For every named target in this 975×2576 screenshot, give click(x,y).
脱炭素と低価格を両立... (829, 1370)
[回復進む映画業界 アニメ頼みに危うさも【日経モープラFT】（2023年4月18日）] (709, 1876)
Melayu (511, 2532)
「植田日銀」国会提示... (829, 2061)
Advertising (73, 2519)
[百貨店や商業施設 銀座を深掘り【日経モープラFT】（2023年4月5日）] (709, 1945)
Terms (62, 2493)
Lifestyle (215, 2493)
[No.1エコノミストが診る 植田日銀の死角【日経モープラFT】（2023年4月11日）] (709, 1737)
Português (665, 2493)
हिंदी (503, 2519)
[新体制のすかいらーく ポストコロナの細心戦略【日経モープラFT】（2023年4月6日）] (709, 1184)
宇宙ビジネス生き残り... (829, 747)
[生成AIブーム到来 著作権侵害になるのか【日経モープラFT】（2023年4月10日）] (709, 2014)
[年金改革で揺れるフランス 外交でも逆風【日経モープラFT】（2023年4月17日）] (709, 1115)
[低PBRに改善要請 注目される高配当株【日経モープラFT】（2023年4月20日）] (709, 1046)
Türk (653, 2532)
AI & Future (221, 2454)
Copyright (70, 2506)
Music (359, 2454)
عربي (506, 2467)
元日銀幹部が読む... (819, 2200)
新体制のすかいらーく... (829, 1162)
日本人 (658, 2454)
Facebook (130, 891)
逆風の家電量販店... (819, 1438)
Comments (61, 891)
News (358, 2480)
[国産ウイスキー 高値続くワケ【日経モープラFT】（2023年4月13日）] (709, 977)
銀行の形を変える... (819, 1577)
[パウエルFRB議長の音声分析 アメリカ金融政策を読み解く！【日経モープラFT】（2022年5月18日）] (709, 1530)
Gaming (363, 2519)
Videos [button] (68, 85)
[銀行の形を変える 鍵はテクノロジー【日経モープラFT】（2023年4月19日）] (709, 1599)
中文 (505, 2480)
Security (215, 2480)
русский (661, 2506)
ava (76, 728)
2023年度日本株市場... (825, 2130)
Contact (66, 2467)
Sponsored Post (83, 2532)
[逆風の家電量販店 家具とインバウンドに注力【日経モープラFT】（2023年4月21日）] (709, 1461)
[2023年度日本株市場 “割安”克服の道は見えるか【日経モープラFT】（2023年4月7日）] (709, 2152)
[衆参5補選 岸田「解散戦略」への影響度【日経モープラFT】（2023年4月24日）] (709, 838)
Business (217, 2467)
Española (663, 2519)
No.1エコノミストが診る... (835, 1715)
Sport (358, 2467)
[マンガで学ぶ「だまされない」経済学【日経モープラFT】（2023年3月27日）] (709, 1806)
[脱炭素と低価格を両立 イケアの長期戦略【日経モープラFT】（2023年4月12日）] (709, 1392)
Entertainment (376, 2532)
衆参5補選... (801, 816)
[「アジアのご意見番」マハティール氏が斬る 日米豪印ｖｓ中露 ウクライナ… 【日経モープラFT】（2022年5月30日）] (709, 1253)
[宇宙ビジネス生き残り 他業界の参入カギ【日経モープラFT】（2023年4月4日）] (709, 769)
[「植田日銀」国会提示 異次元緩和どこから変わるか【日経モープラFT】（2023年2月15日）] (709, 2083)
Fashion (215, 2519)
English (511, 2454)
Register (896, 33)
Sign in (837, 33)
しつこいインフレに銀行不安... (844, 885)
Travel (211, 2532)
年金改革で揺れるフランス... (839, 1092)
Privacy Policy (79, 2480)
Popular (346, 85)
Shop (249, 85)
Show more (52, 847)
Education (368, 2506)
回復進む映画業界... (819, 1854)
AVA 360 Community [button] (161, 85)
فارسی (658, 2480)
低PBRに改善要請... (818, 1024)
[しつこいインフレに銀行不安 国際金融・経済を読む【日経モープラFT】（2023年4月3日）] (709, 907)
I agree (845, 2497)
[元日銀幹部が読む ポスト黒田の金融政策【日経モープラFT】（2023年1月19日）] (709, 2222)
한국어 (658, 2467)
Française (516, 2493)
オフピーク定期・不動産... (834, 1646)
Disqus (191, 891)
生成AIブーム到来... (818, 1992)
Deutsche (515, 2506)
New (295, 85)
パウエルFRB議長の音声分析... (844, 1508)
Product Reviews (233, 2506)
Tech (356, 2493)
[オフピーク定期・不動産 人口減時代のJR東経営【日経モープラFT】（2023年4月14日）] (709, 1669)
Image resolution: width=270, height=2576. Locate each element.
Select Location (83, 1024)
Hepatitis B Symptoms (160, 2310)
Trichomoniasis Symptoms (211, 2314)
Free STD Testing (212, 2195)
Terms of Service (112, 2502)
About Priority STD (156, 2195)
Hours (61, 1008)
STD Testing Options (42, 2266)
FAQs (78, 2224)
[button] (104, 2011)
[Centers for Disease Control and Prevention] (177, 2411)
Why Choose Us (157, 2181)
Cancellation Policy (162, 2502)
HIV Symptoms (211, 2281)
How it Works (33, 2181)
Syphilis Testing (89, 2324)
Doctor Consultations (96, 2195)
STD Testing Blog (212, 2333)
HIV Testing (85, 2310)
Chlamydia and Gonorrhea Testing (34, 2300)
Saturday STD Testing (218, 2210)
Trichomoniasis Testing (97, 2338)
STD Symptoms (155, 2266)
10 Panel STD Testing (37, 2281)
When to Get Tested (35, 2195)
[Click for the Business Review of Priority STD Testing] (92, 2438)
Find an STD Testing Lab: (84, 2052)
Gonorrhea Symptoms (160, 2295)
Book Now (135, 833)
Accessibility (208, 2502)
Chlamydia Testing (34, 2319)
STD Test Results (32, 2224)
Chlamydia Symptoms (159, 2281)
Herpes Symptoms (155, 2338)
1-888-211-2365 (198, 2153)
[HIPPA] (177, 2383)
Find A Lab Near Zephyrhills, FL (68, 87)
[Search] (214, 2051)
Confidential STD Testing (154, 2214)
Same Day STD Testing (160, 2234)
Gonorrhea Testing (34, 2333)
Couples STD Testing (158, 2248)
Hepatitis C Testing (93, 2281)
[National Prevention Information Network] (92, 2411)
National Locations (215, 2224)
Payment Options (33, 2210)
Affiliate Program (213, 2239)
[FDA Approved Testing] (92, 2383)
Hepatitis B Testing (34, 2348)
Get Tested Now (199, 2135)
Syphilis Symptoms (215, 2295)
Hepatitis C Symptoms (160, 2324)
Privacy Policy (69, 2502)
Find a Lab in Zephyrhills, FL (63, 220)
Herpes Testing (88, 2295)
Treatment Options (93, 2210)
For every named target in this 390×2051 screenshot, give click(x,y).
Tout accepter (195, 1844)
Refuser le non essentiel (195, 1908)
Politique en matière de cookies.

**EXERCISE DESCRIPTION**:
A count is all that should be returned: the number of lines in these records containing the string "Gonorrhea".

**RESPONSE BOX**:
3